---------- Quoted text

- Kiviniemi in c. 2010
- Born: 30 June 1958 Jalasjärvi, Finland
- Died: 3 April 2024 (aged 65) Kurikka, Finland
- Education: Sibelius Academy
- Occupations: Concert organist; Festival director;
- Organizations: Lahti Organ Week
- Awards: Finnish State Prize for Music
- Website: kalevikiviniemi.com

= Kalevi Kiviniemi =

Finnish organist (1958–2024)

Kalevi Ilmari Kiviniemi (30 June 1958 – 3 April 2024) was a Finnish concert organist. He gave more than 2,000 concerts, and his discography includes nearly 200 titles, many of them featuring significant and unique organs in the US, Japan, the Philippines, Australia, Italy, France, Switzerland and Germany. Kiviniemi was also regarded as a distinguished improviser. He was the first to record the complete organ works by Jean Sibelius.

== Life and career ==
Born in Jalasjärvi on 30 June 1958, Kiviniemi began playing the organ at age 17. He studied at the Kuopio Conservatory and at the Sibelius Academy, achieving a concert diploma in 1983 under Eero Väätäinen and Olli Linjama (improvisation). He was organist at the Ristinkirkko in Lahti from 1985 to 2000. In the late 1980s and early 1990s, he started an international career with recitals in Prague, Japan and London. He toured in Europe, the US, Russia, Australia, Japan and the Philippines.

Kiviniemi frequently performed at Notre-Dame in Paris. His 2000 performance there together with Olivier Latry, titulaire du grand orgue of Notre-Dame, was televised. His first solo performance at Notre-Dame was in 2002. He played with orchestras such as the Moscow Chamber Orchestra and the Moscow Symphony Orchestra.

Kiviniemi played in concert halls such as Gewandhaus in Leipzig, Tchaikovsky Hall in Moscow, and the Sejong Center in Seoul, and at churches such as Saint-Sulpice and Sainte-Clotilde in Paris, Berliner Dom, Passau Cathedral and St. John the Divine Cathedral in New York City. In 2009, he played a concert of transcriptions at the Konzerthaus Dortmund. In 2010, he played concerts at the Internationales Düsseldorfer Orgelfestival, at St. Martin, Idstein, and at the Wuppertaler Orgeltage.

--------------------
---------- Dataset section

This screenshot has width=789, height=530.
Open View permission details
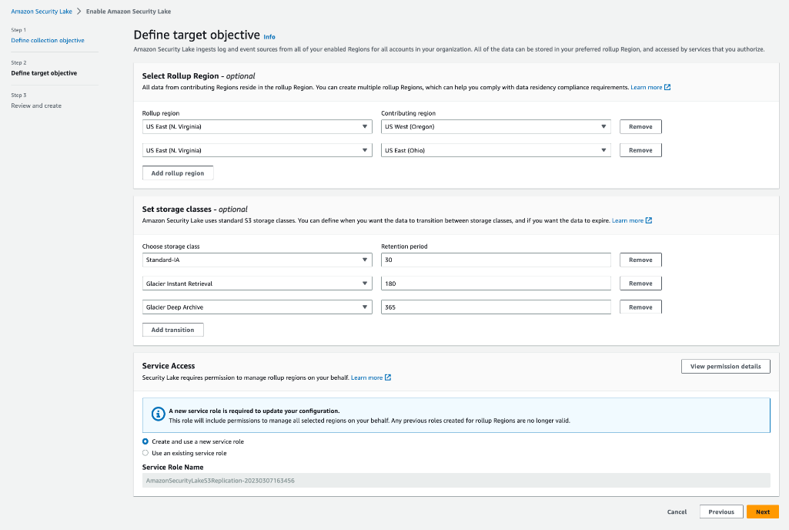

--------------------

> **Task instructions**
**a.** Using the Kalevi Kiviniemi biography, answer these questions.
(i) At what age did Kiviniemi begin playing the organ?
(ii) In what year was his first solo performance at Notre-Dame?
(iii) At which venue did he play a concert of transcriptions in 2009?
**b.** Print the passage of the Kalevi Kiviniemi biography between "- Kiviniemi in" and "by Jean Sibelius.", inclusive.

> **Solved problems**
**a.**
(i) At age 17.
(ii) 2002.
(iii) The Konzerthaus Dortmund.

**b.**
- Kiviniemi in c. 2010
- Born: 30 June 1958 Jalasjärvi, Finland
- Died: 3 April 2024 (aged 65) Kurikka, Finland
- Education: Sibelius Academy
- Occupations: Concert organist; Festival director;
- Organizations: Lahti Organ Week
- Awards: Finnish State Prize for Music
- Website: kalevikiviniemi.com

= Kalevi Kiviniemi =

Finnish organist (1958–2024)

Kalevi Ilmari Kiviniemi (30 June 1958 – 3 April 2024) was a Finnish concert organist. He gave more than 2,000 concerts, and his discography includes nearly 200 titles, many of them featuring significant and unique organs in the US, Japan, the Philippines, Australia, Italy, France, Switzerland and Germany. Kiviniemi was also regarded as a distinguished improviser. He was the first to record the complete organ works by Jean Sibelius.